Fitting an ellipsoid to a quadratic number of random points
This addresses a conjectured sharp transition in high-dimensional geometry, providing a step toward resolving the full conjecture with implications for random matrix theory and optimization.
The paper tackles the problem of fitting Gaussian random vectors to an ellipsoid boundary as dimensions grow, proving feasibility with high probability when the number of points is at most a constant fraction of the squared dimension, specifically n ≤ d²/C for some constant C.

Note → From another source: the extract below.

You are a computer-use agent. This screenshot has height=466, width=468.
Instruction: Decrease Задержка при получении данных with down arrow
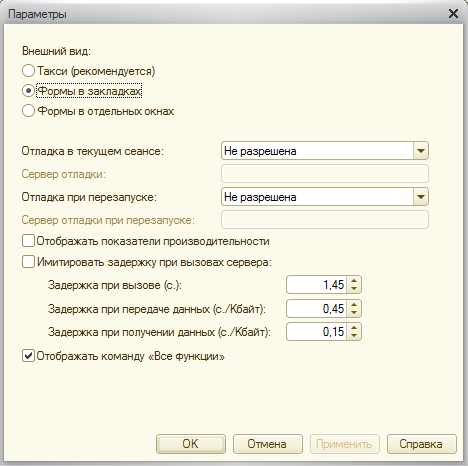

We consider the problem $(\mathrm{P})$ of fitting $n$ standard Gaussian random vectors in $\mathbb{R}^d$ to the boundary of a centered ellipsoid, as $n, d \to \infty$. This problem is conjectured to have a sharp feasibility transition: for any $\varepsilon > 0$, if $n \leq (1 - \varepsilon) d^2 / 4$ then $(\mathrm{P})$ has a solution with high probability, while $(\mathrm{P})$ has no solutions with high probability if $n \geq (1 + \varepsilon) d^2 /4$. So far, only a trivial bound $n \geq d^2 / 2$ is known on the negative side, while the best results on the positive side assume $n \leq d^2 / \mathrm{polylog}(d)$. In this work, we improve over previous approaches using a key result of Bartl & Mendelson (2022) on the concentration of Gram matrices of random vectors under mild assumptions on their tail behavior. This allows us to give a simple proof that $(\mathrm{P})$ is feasible with high probability when $n \leq d^2 / C$, for a (possibly large) constant $C > 0$.